Analysts expect that green bonds will reach roughly $500Bn by the end of 2021.
Countries such as Italy have risen nearly $9Bn to support the various green projects they have currently.
How can Indoor Farming Benefit From It?
The food supply chain contributes 19-29% of global GHG emissions of which the majority of food system emissions occur at the farm level (80%–86%); the remainder comes from pre-farmgate production and post-farmgate activities such as processing, packaging, refrigeration, transport, retail, catering, domestic food management and waste disposal.

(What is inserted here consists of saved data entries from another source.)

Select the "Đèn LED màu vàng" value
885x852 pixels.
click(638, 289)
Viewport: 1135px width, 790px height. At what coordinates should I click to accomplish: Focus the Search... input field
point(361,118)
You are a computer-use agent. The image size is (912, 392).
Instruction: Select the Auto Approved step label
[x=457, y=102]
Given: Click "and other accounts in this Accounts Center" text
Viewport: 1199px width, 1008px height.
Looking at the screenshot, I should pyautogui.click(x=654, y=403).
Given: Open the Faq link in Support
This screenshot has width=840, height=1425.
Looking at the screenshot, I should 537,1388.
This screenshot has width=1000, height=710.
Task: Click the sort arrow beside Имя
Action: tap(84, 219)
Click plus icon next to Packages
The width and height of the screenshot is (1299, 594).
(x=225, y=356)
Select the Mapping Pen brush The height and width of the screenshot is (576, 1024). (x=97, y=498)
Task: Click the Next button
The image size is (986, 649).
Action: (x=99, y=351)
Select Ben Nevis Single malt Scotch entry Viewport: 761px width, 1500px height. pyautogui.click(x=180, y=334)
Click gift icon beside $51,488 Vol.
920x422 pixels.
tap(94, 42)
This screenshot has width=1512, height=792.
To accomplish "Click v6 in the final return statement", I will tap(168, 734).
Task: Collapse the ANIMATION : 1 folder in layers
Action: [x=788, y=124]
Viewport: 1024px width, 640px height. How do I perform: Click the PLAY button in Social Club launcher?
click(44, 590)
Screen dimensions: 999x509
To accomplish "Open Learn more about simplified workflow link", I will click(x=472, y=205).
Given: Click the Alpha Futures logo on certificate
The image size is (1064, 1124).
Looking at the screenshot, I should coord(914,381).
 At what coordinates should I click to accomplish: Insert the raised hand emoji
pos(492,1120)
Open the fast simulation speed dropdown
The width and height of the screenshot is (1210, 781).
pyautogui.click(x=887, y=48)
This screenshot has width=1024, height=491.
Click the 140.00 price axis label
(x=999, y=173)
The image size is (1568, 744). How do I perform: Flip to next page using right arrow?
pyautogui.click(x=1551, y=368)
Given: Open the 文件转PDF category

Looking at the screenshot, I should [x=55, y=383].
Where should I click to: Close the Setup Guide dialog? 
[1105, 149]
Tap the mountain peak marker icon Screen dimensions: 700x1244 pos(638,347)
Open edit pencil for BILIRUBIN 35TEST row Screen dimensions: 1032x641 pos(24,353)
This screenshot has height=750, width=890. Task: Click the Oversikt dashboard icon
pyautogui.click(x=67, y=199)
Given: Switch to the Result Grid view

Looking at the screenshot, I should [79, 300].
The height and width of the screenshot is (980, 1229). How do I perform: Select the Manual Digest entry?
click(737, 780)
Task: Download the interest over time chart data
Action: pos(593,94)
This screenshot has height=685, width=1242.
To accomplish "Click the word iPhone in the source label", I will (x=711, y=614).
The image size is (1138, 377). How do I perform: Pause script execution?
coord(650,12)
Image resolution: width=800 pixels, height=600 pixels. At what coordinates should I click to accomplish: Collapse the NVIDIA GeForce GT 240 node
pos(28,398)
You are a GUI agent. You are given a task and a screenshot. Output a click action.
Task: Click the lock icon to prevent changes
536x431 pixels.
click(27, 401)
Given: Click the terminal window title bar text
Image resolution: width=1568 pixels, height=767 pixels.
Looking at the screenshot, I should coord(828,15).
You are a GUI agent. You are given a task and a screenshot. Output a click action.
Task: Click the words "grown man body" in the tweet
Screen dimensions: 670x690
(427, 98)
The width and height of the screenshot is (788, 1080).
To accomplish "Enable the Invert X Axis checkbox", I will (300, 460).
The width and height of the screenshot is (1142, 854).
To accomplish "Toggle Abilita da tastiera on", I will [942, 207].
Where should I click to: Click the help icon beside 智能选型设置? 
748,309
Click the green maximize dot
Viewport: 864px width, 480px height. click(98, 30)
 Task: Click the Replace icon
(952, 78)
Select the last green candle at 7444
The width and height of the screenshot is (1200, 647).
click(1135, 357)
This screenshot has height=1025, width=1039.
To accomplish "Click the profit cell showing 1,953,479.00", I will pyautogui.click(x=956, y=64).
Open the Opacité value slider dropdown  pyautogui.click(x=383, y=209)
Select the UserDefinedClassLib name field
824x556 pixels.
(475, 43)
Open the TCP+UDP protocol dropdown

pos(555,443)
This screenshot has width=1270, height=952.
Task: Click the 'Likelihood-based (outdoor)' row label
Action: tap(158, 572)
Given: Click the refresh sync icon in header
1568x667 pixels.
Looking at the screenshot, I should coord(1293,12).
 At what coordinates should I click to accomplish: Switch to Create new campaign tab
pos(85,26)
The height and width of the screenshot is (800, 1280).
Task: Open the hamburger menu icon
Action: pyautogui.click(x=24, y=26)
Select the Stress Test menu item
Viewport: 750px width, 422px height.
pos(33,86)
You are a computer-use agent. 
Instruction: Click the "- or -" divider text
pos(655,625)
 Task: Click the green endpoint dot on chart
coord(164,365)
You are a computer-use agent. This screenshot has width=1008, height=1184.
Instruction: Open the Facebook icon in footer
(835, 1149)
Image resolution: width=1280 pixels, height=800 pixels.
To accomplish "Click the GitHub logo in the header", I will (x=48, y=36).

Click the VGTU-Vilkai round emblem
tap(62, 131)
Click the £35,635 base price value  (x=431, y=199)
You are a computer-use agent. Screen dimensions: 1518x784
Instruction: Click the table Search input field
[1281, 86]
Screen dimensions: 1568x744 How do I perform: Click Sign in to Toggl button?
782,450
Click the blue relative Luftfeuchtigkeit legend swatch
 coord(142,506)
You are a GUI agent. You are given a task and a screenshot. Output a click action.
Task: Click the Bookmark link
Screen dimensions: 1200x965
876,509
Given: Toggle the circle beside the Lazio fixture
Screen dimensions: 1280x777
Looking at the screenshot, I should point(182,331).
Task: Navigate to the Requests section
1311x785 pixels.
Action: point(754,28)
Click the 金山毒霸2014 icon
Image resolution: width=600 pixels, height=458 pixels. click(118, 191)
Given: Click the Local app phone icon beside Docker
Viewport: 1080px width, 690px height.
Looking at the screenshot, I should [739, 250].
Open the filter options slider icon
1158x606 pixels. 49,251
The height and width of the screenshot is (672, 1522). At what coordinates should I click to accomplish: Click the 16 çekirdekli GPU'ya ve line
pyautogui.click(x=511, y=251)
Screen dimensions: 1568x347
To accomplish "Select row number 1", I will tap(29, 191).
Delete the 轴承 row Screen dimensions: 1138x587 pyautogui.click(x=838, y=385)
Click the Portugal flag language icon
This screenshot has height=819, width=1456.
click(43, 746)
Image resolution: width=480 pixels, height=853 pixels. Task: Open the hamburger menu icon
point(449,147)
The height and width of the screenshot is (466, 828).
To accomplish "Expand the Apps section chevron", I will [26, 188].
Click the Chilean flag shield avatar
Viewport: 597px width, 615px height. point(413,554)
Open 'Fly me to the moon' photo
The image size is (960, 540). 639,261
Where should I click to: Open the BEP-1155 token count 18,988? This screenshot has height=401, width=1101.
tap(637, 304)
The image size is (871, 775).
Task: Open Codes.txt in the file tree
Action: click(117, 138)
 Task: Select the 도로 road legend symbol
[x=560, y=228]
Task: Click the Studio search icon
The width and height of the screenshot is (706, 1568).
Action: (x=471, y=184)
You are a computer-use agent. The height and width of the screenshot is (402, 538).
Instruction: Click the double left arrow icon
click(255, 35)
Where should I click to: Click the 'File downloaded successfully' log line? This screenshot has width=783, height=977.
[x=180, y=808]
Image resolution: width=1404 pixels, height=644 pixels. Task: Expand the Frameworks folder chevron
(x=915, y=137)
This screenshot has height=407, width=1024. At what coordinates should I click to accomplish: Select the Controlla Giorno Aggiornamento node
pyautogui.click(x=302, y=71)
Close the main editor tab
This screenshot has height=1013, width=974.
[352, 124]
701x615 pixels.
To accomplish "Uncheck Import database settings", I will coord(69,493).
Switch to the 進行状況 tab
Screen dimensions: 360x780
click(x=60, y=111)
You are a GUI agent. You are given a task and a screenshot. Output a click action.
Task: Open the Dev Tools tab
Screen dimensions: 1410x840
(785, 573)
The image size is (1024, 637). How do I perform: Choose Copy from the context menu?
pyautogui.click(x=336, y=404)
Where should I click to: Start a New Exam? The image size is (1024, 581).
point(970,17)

Climate change also poses significant risks to agriculture ecosystems, potentially affecting productive uses of agriculture resources and related socio-economic systems. Technologies involved in indoor farming are a solution to providing healthy and sustainable food around the globe as it doesn’t require pesticides and other chemical compounds. What’s more most technologies have reduced the water consumption by 90% compared to conventional farms and use much less space when comparing their yearly output. At its beginning, ESG’s and other green bonds did not include agriculture, but the Development of the Agriculture Criteria originally began through the development of Land Use Criteria back in 2014. The remit of the original Land Use Criteria was to develop Criteria that would work for forestry, agriculture and other land use.
However, to improve the low carbon ambition of each sub-sector it was decided that the land sector should be tackled by several separate Criteria. Forestry Criteria were developed first, and the Agriculture Criteria now follow. In both cases (Forestry & Agriculture), the Criteria build on the principles established by the original Land Use Criteria work. The scope of the Agriculture Criteria includes cropland, grassland, livestock, and controlled environment agriculture, such as vertical farming or hydroponics.
Therefore, future projects in indoor farming may as well benefit from green bonds and ESG bonds to develop as opposed to conventional equity-related investments.
The greenwashing problem
As precise in the introduction, Green bonds are an opportunity for investors to yield considerable revenues whilst funding a sustainable project. However, it largely depends on the definition countries have of sustainability or the definition they want to give. Despite its rise over the last decade, some countries often use that to “greenwash” their projects, i.e. making it look like a green project when it’s not.
Recent examples include Chinese companies investing in a more energy-efficient coal plant but labelling it as a green bond, the state of Queensland issuing bonds to protect the coral reefs but increasing their investments in coal projects or Nike investing in green bonds but dealing in the same time in child labour scandals within its supply chain.
On the other hand, some projects seem green but have substantial evidence to have long-term environmental problems. One of the most recent examples is Hydrogen, which is deemed one of the potential green replacements for oil and attracts investment from banks and/or hedge funds. Even if its usage does not have substantial carbon emissions, the initial production phases do if the hydrogen is derived from fossil fuels.
ESG bonds can become one of the solutions for sustainability transitions in countries. It offers an opportunity for every stakeholder as investors can yield substantial revenues from fixed income, companies can easily fund their projects and, the general public can benefit from it as it can decrease air pollution as well as create jobs.
On the flip side, organizations such as the World Bank, the IMF or countries have to agree on a common definition of what constitutes a green project or a social project for it to be effective worldwide. Besides, the increased usage of ESG scores from financial institutions such as JP Morgan, Goldman Sachs and others can become a good indicator of the long-term performance of a particular company if and only if there is a unique definition.
As Green Bonds and ESG’s are fixed income instruments, their presence in indoor farming would result in rising costs for an industry overwhelmed in capital and ongoing expenses. Would investors still be attracted by such a form of investment? Would farms be profitable with it? Would it force companies to decrease their expenses?